LO QUE SE PIDE: Reescribe el pasaje del texto sobre los neorrancios que arranca con las palabras "Un indicador, bastante" y concluye con "los nuevos tiempos.", poniendo "generación precedente" en lugar de "generación anterior".

Un indicador, bastante preciso, del desierto teórico en el que algunos parecen haber instalado su campamento base ideológico es el hecho de que todavía consideren de algún interés intentar confrontarse con la generación anterior, cuya inmensa mayoría de miembros se encuentra ya de salida o en alguna modalidad de ostracismo. Se diría que querrían verlos callados por completo para así, sin nadie que les pudiera criticar o constituir el testimonio vivo de que cabe pensar de otra manera, su confusa inanidad pudiera pasar por una aportación relevante y adecuada a los nuevos tiempos.
Proceden para ello con una estrategia en absoluto novedosa, consistente en caricaturizar hasta el extremo a aquellos con los que fingen querer confrontarse para luego atizar con saña al muñeco por ellos mismos inventado. Probablemente uno de los ejemplos más claros de esta forma de argumentar lo representen los ataques que viene recibiendo ese sector generacional bautizado por sus críticos, en un alarde de ingenio, como neorrancios. El término, puntualicémoslo, designaría sobre todo a los mayores, aunque tampoco excluye a quienes, más jóvenes, manifiestan severas discrepancias con la deriva que está siguiendo nuestro presente y con el futuro al que parece conducirnos. Es frecuente que, para reforzar la descalificación, a los neorrancios se les acuse también de rojipardos, por proceder muchos de ellos de la izquierda. Como es obvio, con el mismo escaso ingenio pero utilizando la misma lógica semántica, tales críticos podrían hacerse acreedores a su vez del calificativo de veteroprogres, si atendemos a la antigüedad de los argumentos que manejan.
El pasado y las trampas
Esta última constatación no es banal –ni pretende ser una mera patada retórica en la espinilla– sino que ya está apuntando al corazón de una argumentación que no en vano hace un momento considerábamos tan confusa como inane. Así, se ha convertido en un lugar común de estos críticos atribuir a sus criticados una añoranza casi patológica por el pasado, en una línea que nada tendría que envidiar al cualquier tiempo pasado fue mejor, de Jorge Manrique. A partir de semejante atribución, nada más fácil que señalar todas aquellas realidades pretéritas felizmente superadas (en nuestro país, el franquismo es la placenta que las engloba a todas) para a continuación denunciar con teatral prosopopeya y fingido escándalo “¡¿cómo pueden añorar momentos como esos?!”.

DATOS DEL LISTADO:
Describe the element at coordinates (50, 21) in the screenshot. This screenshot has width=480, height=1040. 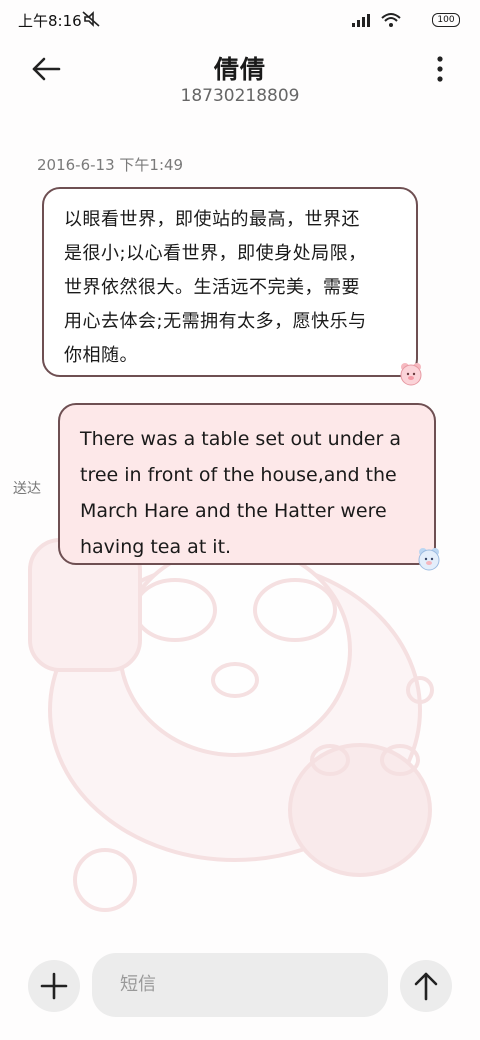
I see `status-time: 上午8:16` at that location.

ESPACIO DE RESPUESTA:
Un indicador, bastante preciso, del desierto teórico en el que algunos parecen haber instalado su campamento base ideológico es el hecho de que todavía consideren de algún interés intentar confrontarse con la generación precedente, cuya inmensa mayoría de miembros se encuentra ya de salida o en alguna modalidad de ostracismo. Se diría que querrían verlos callados por completo para así, sin nadie que les pudiera criticar o constituir el testimonio vivo de que cabe pensar de otra manera, su confusa inanidad pudiera pasar por una aportación relevante y adecuada a los nuevos tiempos.